MSU Texas alum, former basketball player embracing challenge on U.S. Bobsled Team

Sliding into a new world

MSU Texas alum, former basketball player embracing challenge on U.S. Bobsled Team

Jace Johnson played basketball in college, where every player dreams of starring in March Madness.

But after playing basketball and earning his degree at Midwestern State University, Johnson’s biggest athletic mission was still in front of him. There’s no last-second swish that will be replayed in slow motion in Johnson’s new adventure, but he’s still trying to beat the clock as a member of the U.S. Bobsled Team. Since a young age, the sport of bobsledding had intrigued him. Like many Americans, he would watch the sport every four years when the Olympics came around.

Not long after graduating from MSU Texas (Bachelor of Science in Education) in May 2023, Johnson went to work on his bobsledding skills, and in less than six months he had qualified for the U.S. Bobsled team for the World Championships.

Johnson has competed in Switzerland, Austria, and Germany in 2024. It’s his first time being overseas.
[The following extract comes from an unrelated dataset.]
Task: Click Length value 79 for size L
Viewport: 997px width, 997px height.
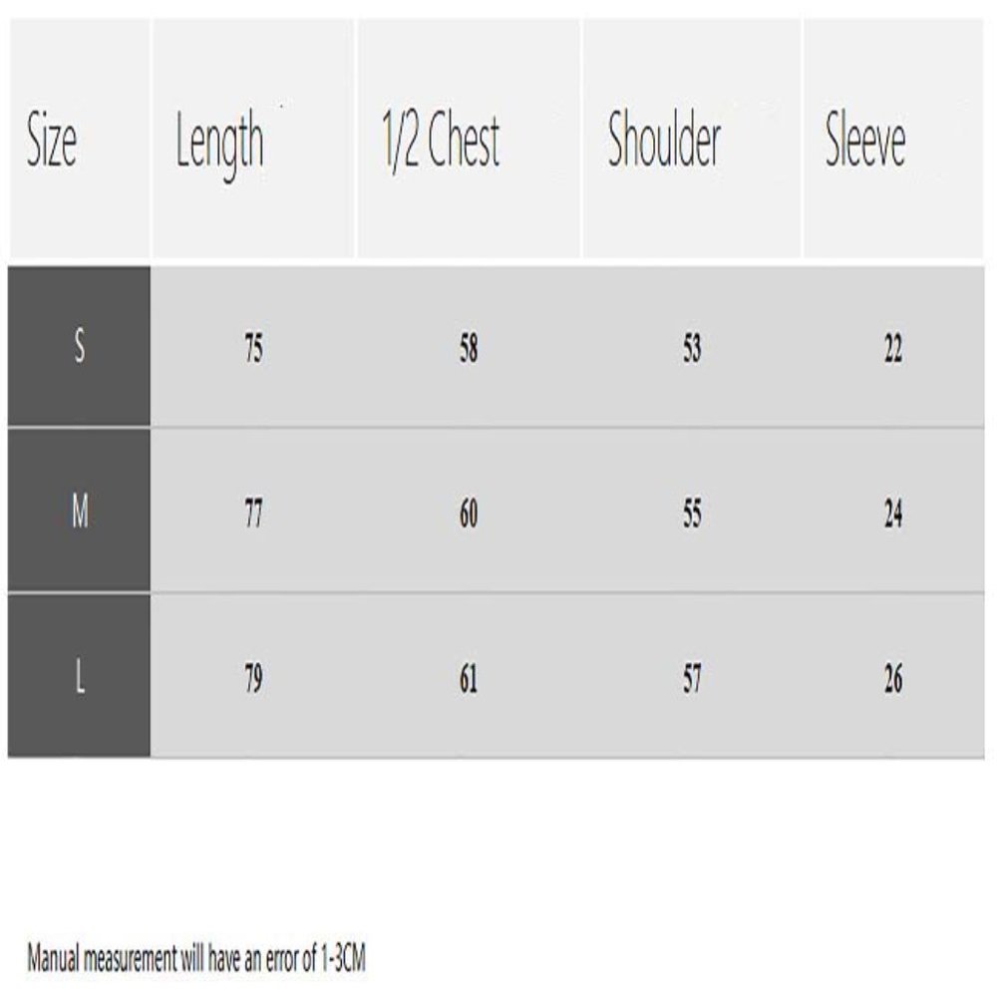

He is one of eight “push” athletes on the team.

Jace Johnson

“I wouldn’t say I knew I would make the team, but I was confident in myself and my athletic ability,” Johnson said. “But to make a World Cup team, out of 40 athletes, was good. There are some like me who have been sliding less than a year, and then some with a lot of experience.”
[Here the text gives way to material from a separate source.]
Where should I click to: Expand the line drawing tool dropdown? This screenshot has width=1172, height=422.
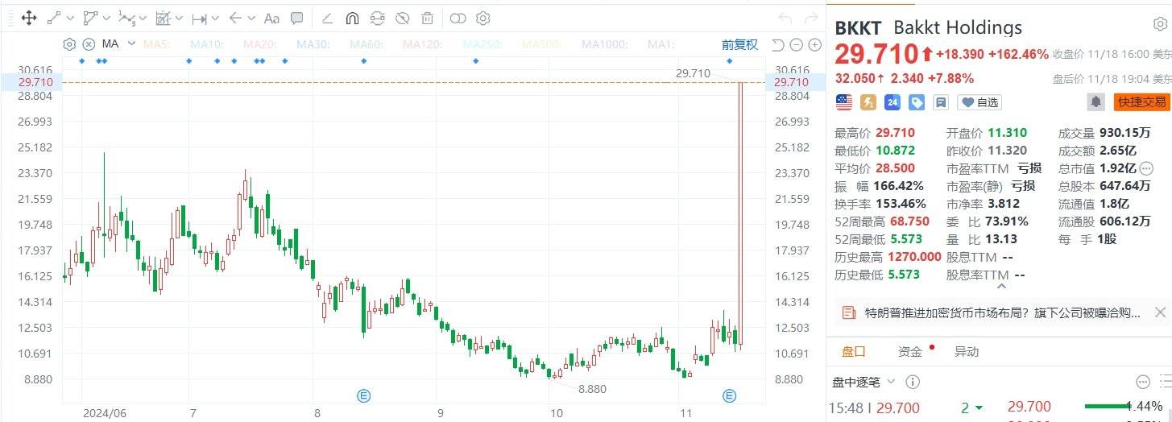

He’s had a chance to learn from coach Brian Shimer, who was Hershel Walker’s teammate in the 1992 bobsled. “Being on tour and learning from what some of the best all-time have done is great,” Johnson said. “My goal was definitely not just making the team. I want to win in the Olympics.”

Johnson is 6-foot-4, which didn’t make him a giant on the basketball court. So what translated well athletically from the hardwood to bobsled slopes?

“The explosiveness from the basketball court, being able to think on the fly, which basketball players don’t get a lot of credit for that,” Johnson said. “But being able to recognize and analyze while it’s happening is a skill.”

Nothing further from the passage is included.